**What needs to be done**
Find how many lines below hold "computer", and give that number as the entire answer.

**Pixel coordinate grounding data**

···

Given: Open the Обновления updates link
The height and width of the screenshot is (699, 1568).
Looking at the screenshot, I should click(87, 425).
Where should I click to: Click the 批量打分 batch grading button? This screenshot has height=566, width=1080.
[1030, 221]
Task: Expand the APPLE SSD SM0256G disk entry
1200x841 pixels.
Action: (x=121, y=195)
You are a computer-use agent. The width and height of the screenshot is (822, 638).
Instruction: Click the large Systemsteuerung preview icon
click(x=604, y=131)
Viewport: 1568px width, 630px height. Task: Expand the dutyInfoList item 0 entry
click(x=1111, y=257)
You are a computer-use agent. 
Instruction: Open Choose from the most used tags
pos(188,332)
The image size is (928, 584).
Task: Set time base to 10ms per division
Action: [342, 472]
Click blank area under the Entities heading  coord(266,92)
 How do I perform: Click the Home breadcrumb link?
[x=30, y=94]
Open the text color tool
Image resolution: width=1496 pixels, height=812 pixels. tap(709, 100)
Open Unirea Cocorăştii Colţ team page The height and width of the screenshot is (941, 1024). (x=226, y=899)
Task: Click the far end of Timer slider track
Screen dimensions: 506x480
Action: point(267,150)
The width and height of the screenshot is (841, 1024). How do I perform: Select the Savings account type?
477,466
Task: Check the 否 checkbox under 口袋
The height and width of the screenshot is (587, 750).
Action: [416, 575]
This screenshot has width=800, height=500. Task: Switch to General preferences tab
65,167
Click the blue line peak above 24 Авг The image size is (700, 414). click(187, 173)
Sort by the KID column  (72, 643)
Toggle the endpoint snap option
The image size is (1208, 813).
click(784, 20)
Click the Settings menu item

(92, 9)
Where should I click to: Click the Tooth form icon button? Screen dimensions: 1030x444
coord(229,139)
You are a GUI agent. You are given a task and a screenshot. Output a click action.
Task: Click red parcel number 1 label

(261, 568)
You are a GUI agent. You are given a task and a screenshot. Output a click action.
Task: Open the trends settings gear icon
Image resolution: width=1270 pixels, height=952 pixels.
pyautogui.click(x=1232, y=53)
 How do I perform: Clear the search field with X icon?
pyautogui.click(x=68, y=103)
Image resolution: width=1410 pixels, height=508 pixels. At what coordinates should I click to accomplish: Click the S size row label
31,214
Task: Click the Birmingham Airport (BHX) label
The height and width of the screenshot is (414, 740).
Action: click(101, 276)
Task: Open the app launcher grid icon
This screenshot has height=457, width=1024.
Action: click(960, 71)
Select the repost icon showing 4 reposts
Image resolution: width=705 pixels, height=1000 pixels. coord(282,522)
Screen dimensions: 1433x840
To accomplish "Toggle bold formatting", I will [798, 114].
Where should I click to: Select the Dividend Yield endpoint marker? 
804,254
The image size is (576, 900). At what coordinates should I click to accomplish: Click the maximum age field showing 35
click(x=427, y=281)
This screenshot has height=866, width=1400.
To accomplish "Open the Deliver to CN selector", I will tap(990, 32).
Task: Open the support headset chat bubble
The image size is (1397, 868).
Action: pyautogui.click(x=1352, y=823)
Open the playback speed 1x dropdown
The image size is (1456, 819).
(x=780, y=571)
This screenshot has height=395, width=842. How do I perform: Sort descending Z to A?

···

**Solution to the problem**
2